UWC students respond to Prof Xolela Mangcu

Self-indulgent Professor Xolela Mangcu misread our protest, write Nangamso Bomvana, Ncedisa Mpemnyama and Marx Mtoto.

On Thursday the 26th of May, the Centre for Humanities and Research at UWC hosted a talk with international scholars to discuss the idea of the university in Africa.

The talk coincided with many such conversations held to mark commemorations of Africa Day. And of course as students interested in the de-colonial project, particularly the decolonisation of university spaces and the knowledge creation processes thereof, we made a point of attending all six of the conversations hosted at the university for the 25 and 26 of May.

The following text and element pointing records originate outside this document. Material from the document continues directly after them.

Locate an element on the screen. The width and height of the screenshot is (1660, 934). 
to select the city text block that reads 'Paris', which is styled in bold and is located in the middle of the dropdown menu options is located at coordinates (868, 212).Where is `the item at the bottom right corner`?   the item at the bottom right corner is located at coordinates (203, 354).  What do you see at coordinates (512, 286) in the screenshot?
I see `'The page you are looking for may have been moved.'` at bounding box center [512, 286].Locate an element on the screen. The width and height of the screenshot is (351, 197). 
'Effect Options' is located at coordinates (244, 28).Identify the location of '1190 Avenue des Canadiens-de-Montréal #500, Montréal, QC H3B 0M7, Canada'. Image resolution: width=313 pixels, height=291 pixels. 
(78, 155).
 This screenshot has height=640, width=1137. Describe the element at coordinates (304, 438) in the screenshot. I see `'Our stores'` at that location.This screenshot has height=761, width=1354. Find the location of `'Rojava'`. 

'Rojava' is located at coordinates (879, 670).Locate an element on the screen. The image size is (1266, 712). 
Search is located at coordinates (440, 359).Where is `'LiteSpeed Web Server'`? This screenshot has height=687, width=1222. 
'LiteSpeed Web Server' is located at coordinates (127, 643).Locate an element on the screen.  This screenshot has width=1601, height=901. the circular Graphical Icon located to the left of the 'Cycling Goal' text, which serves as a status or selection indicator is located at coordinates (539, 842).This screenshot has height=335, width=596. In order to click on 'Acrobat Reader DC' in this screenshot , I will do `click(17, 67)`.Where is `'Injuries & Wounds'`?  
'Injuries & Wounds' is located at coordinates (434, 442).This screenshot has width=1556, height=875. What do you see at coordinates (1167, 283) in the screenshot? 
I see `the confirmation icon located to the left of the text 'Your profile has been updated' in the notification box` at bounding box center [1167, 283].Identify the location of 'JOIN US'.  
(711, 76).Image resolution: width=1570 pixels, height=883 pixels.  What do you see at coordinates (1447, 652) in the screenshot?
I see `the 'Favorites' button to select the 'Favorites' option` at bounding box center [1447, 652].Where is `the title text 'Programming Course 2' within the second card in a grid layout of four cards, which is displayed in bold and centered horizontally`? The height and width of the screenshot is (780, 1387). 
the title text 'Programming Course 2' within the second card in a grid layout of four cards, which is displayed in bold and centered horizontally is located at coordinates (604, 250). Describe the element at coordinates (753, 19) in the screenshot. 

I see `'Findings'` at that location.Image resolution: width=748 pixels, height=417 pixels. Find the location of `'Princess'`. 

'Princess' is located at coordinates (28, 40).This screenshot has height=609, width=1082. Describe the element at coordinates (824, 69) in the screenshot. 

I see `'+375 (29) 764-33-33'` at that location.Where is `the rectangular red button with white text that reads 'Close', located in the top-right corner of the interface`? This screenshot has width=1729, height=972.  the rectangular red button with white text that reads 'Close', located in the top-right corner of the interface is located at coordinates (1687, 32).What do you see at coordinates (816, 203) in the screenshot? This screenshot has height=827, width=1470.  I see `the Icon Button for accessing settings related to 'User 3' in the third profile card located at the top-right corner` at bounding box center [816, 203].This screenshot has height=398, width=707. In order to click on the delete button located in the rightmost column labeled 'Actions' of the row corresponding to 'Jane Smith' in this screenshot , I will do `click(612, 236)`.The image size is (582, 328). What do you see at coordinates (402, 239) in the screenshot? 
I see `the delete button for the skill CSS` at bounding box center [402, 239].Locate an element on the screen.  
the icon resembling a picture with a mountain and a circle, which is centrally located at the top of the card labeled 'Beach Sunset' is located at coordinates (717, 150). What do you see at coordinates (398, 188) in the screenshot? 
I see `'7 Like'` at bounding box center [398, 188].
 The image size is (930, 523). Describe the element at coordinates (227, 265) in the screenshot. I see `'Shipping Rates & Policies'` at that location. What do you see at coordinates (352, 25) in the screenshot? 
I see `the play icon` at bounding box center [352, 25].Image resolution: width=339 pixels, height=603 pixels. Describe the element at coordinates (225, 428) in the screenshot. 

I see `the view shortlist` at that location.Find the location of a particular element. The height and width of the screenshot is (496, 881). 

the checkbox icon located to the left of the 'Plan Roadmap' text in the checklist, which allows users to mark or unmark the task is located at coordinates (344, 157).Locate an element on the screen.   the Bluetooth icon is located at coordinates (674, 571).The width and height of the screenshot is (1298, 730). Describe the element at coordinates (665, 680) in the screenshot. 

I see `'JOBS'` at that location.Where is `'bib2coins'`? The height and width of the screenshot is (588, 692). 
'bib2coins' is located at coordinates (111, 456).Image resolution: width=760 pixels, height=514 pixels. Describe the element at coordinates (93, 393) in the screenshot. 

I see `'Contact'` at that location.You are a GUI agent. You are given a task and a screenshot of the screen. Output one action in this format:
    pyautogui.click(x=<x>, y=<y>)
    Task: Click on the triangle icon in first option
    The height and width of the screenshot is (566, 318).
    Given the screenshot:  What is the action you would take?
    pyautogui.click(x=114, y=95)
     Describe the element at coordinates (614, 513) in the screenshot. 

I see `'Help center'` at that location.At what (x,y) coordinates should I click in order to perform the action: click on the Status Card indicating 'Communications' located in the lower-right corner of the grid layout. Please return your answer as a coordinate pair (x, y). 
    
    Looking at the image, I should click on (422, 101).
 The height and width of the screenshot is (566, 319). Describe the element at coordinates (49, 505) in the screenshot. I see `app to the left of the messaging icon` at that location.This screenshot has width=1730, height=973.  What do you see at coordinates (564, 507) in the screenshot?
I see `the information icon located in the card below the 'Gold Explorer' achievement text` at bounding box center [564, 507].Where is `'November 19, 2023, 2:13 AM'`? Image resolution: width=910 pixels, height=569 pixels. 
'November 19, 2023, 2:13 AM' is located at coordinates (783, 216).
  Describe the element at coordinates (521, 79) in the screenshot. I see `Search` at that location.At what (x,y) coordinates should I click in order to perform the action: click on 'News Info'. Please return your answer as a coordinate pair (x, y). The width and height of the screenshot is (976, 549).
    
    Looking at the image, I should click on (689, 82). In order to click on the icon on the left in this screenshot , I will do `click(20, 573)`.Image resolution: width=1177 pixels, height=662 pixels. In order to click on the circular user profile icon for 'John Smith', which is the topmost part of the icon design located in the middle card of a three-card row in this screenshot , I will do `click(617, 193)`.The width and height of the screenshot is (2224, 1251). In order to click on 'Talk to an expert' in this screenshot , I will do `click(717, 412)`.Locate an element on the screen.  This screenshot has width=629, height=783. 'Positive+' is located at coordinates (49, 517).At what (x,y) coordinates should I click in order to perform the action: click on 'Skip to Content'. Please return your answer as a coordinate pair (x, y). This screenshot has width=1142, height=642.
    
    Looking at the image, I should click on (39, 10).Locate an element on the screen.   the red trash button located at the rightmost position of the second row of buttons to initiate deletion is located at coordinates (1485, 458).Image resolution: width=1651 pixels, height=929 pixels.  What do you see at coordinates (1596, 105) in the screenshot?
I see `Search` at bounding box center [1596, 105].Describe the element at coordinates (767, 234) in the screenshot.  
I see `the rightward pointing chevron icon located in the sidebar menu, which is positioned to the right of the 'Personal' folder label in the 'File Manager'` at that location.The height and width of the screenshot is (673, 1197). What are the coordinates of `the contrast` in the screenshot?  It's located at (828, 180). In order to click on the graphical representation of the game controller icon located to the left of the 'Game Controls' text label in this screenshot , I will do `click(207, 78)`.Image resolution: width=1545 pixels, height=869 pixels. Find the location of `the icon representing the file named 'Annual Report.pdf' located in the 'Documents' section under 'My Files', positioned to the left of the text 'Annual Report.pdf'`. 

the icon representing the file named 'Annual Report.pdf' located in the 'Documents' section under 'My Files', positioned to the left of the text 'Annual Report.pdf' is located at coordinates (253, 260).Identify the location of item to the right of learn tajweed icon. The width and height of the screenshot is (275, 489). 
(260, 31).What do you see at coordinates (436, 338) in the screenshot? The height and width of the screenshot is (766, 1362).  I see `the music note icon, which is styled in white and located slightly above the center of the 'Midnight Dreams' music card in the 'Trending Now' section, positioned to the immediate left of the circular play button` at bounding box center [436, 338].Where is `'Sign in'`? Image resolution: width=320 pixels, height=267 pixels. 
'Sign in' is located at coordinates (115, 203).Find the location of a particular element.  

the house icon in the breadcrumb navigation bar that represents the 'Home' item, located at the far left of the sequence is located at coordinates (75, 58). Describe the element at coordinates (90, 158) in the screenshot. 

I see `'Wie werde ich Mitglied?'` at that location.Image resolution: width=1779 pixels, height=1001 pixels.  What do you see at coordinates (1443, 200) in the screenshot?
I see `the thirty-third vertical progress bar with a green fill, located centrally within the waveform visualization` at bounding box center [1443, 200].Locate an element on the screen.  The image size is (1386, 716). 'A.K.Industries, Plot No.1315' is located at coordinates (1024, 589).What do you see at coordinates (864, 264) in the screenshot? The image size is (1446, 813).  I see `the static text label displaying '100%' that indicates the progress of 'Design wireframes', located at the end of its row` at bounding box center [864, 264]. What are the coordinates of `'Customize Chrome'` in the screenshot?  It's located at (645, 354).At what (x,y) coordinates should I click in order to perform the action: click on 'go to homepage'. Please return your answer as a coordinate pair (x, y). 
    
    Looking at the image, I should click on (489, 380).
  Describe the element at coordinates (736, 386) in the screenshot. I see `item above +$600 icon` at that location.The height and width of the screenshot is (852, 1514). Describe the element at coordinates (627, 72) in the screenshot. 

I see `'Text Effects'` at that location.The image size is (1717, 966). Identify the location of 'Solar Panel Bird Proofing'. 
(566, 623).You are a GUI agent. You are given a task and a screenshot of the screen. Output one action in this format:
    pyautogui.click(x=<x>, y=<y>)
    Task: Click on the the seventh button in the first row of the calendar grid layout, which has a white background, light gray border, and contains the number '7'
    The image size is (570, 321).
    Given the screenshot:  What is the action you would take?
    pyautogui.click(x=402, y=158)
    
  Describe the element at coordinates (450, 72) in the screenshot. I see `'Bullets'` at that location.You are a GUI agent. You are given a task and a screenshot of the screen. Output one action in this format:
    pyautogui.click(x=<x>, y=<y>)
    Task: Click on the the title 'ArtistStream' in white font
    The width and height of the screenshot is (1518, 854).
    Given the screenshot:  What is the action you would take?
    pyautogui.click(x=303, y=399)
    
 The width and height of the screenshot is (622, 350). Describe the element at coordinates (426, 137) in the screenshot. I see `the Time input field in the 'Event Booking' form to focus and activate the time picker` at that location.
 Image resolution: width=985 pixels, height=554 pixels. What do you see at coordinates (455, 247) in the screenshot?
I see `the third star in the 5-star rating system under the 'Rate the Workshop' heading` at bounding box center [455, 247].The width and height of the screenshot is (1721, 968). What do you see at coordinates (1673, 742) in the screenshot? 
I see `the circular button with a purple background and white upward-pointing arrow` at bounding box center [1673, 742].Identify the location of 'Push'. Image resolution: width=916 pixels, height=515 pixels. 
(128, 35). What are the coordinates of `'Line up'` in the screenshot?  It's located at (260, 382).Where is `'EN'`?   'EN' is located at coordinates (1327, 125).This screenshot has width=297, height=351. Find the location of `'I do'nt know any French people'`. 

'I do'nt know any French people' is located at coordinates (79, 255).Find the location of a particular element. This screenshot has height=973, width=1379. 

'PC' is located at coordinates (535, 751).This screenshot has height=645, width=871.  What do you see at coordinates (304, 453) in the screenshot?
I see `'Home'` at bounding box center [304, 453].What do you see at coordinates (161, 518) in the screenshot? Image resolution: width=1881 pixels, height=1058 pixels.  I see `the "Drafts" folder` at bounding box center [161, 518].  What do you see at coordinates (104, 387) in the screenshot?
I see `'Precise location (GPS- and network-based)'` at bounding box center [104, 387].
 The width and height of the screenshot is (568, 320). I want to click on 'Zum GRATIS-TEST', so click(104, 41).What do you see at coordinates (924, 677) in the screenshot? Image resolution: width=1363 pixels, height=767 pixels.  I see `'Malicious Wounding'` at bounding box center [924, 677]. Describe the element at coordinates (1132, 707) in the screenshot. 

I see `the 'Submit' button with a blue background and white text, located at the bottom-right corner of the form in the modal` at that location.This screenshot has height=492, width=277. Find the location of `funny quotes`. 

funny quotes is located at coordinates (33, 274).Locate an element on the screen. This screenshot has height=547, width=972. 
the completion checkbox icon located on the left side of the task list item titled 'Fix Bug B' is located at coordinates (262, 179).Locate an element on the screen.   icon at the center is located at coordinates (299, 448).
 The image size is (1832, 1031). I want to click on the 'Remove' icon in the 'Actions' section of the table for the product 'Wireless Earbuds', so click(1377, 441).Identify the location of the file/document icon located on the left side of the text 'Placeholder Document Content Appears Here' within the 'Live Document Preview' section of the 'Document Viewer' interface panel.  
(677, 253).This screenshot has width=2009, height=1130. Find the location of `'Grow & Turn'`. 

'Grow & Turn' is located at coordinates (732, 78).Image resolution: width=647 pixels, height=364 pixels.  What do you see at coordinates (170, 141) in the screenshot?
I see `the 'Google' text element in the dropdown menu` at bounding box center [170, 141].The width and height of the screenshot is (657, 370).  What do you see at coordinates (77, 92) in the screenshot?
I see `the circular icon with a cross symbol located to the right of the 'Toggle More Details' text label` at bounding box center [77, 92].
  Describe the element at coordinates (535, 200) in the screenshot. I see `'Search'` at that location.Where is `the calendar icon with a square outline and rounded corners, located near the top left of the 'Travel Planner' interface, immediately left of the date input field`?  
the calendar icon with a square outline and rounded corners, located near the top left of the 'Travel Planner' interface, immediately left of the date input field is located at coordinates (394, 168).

As we arrived at the talk, which was to be addressed by a majority white panel, to a 90% white audience, we noticed the discomfort of many with our mere presence at the event. The demographic of the audience was something which was alien to event attendance at the University of the Western Cape as the university is predominantly, if not “exclusively”, black.

As discussions unfolded, we listened very attentively, disagreeing and agreeing with a number of the points rendered by the panellists such as, “that the university space is no longer just a place of learning, rather it has become an appendage of capital with a crude profit marginalization agenda which inevitably excludes black people”.

As we welcomed the inputs, we grew increasingly concerned with the fact that this particular talk had taken the very same paternalistic posture of neo-colonialism wherein the black is the perpetual student and the white being the perpetual teacher. As black students who were primarily raising the questions being addressed, we felt spoken over, dismissed and undermined. The conversation was fast becoming violent for us, as in all race discussions, gross misrepresentation of the oppressed was presented and we were expected to absorb, agree and respond in a passive manner.

The dialogue provided here by the UWC Centre for Humanities and Research lacked what Fanon calls a “safe space”, wherein we, as black students, are not marginalised within the space and within the conversations that are meant to eradicate racism. We felt violated as we were expected to intellectualise our suffering while simultaneously being silenced by a chairperson of the event who sought not to take inputs from students or persons he deemed problematic.

The chairperson, like we were to see from Xolela Mangcu, was quick to dismiss our critique as a personal attack. The critiques passionately made by students were dismissed as childish, emotional rants devoid of any intellectual substance and as such were not given consideration.

After constant pleas for recognition and to be heard on a subject that directly involved us, we decided to take the microphone and democratise it among ourselves in order to give voice to the students that were silenced throughout the conversation. This act in itself was a form of protest to the exclusionary practice that silenced students in their own university and continent. If not for our intervention and challenging of the space, the house at large would have left with the false impression that they had meaningfully contributed to the decolonial project; of course the above is false.

Xolela Mangcu, in his typically self-indulgent manner misread our intervention and protest of the space and in his yearning to appease the 90% whites in attendance, antagonised the already frustrated black students. As admitted in his article titled “Students shouted me down” , Mangcu assumed a condescending “professorial and parental authority” to reduce students to mere unthinking troublemakers. This ageist approach to decorum and what constitutes as proper methods of engagement was correctly seen by students as a way of silencing and siding with everything being protested against hence he was referred to as a “Uthengiwe lo” (a person bought).

Mangcu’s uncontrollable desire to address the event as though he carries the single manuscript to decolonisation is proof of an academic with an exaggerated sense of self-importance. Academics like him often assume the role of parenthood using African notions of community, but are silent when “their” very children are brutalised by the state apparatus. For instance, as a figure “who has walked with the students”, what has he done, written or said about the UCT students who have been systematically expelled from the university?

We are not antagonistic towards academics, nor do we harbour any ill will on Professor Xolela Mangcu but hope that in this process for decolonisation, academics like him think with the students and not for them. And most importantly, that they be okay with not being the centre and focal point in our struggle for affording African people their dignity.